_TASK_. Each entry below should be written out exactly as it is, with no pictures.
##### RECORDS FOR THE EXERCISE
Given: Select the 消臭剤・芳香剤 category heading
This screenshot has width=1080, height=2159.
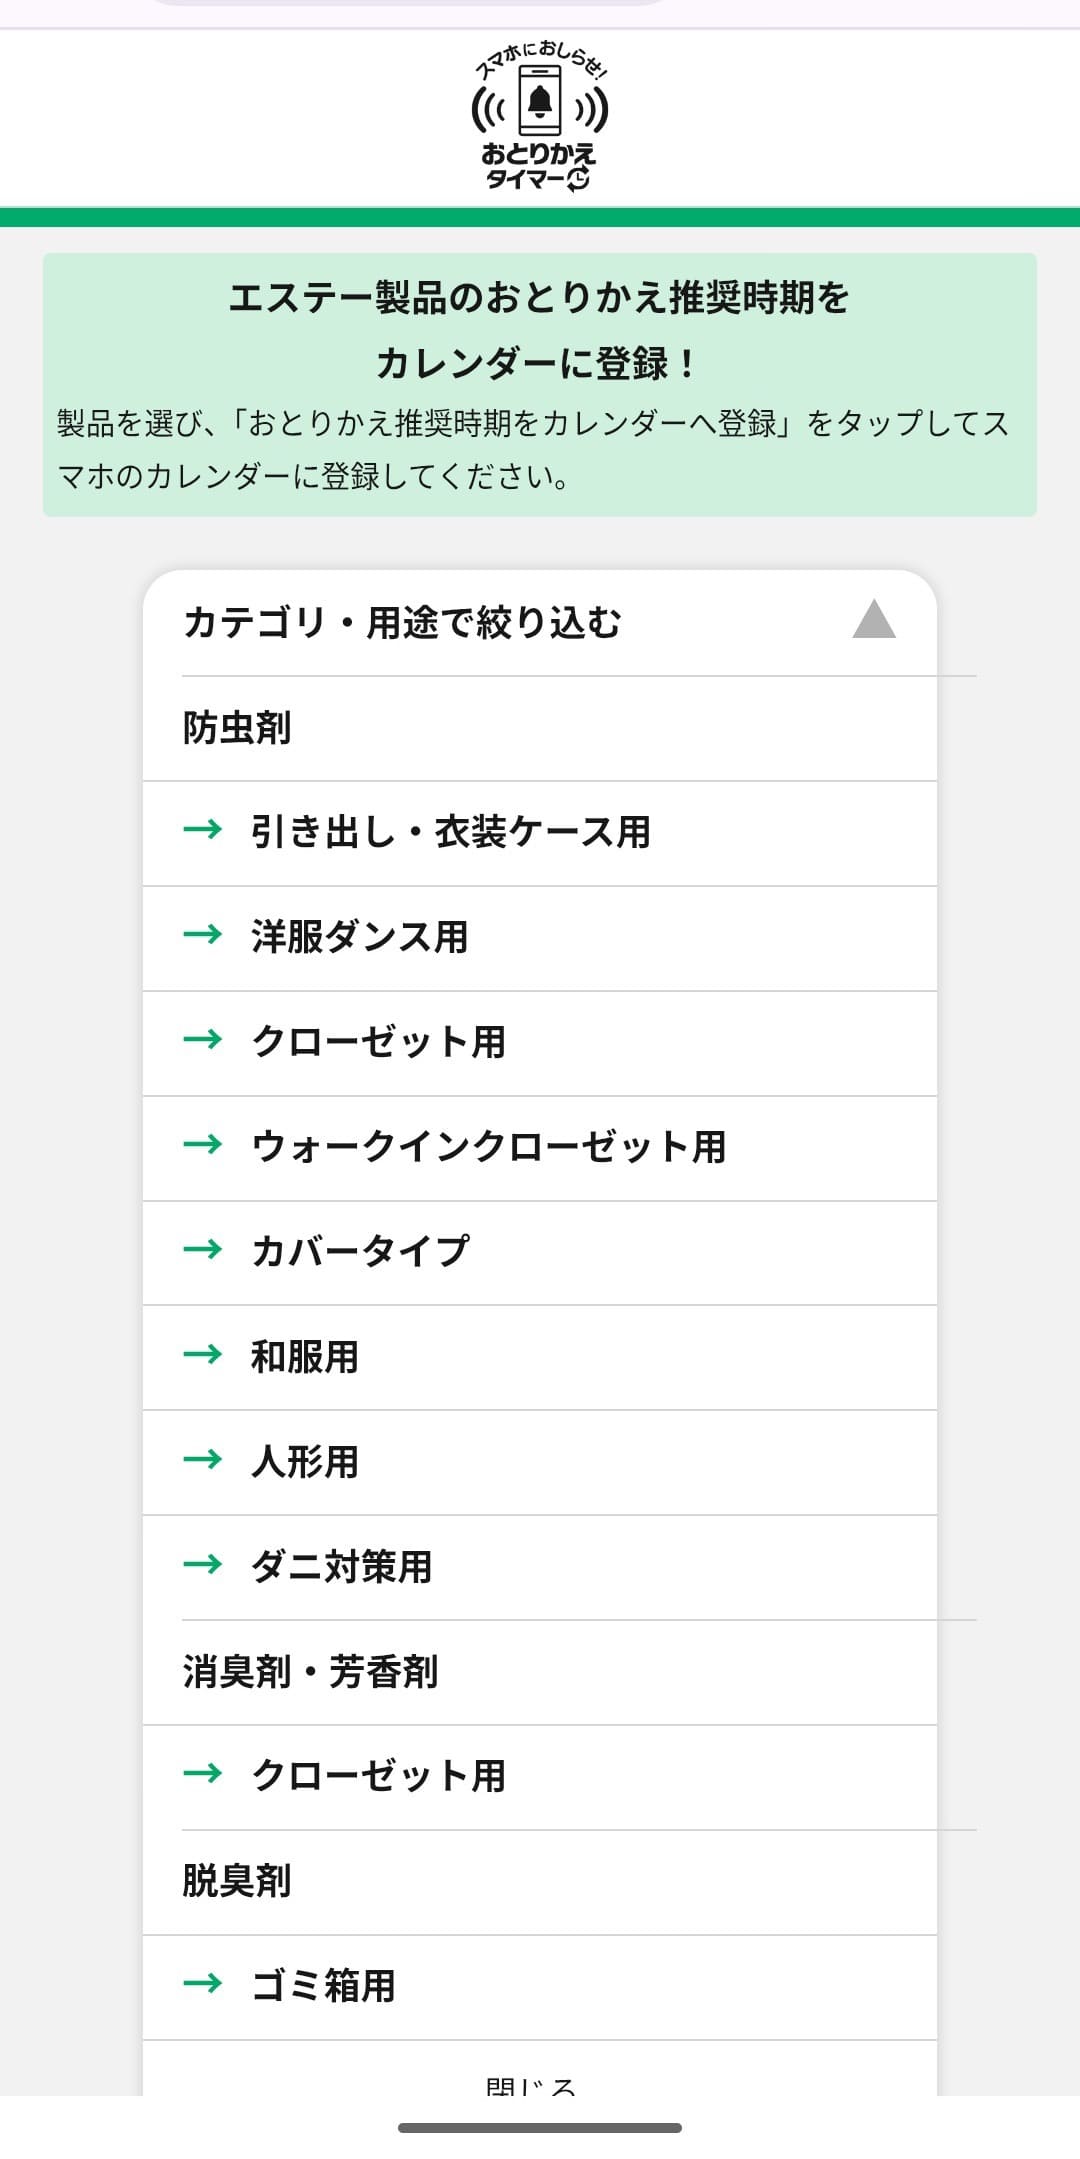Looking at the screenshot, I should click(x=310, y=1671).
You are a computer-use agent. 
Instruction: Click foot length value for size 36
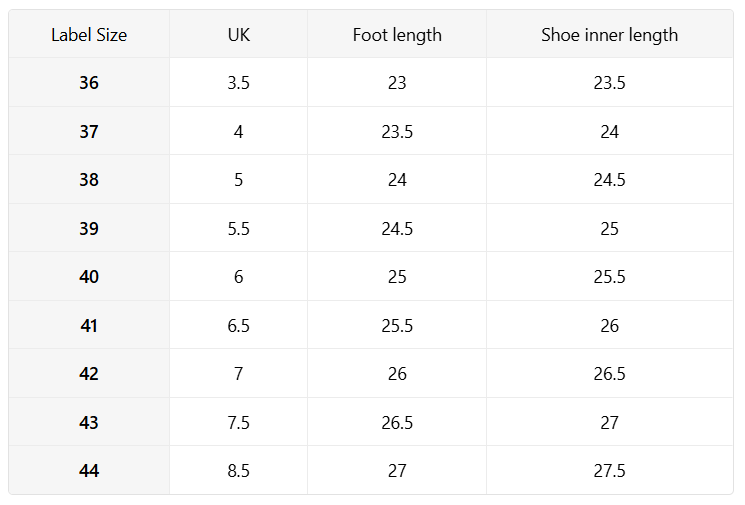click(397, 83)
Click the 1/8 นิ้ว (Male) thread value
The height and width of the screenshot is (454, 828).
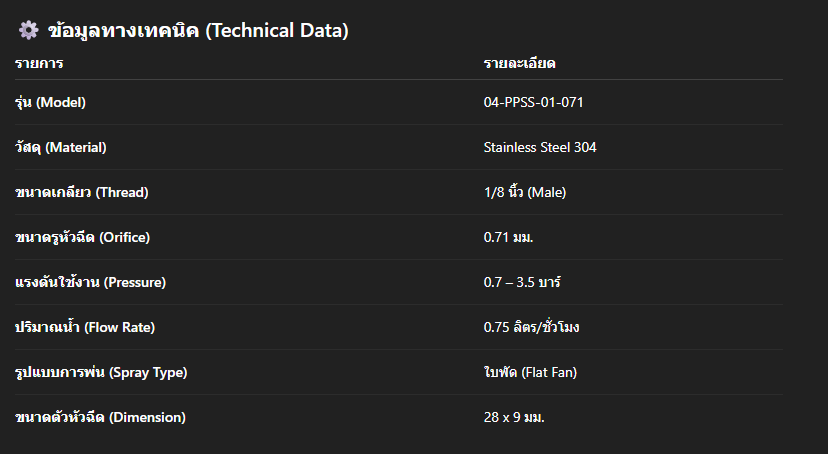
##########
_OUTPUT FOR THIS TASK_.
Given: Select the 消臭剤・芳香剤 category heading
This screenshot has width=1080, height=2159.
Looking at the screenshot, I should click(x=310, y=1671).
You are a computer-use agent. 
Instruction: Click foot length value for size 36
click(397, 83)
Click the 1/8 นิ้ว (Male) thread value
The height and width of the screenshot is (454, 828).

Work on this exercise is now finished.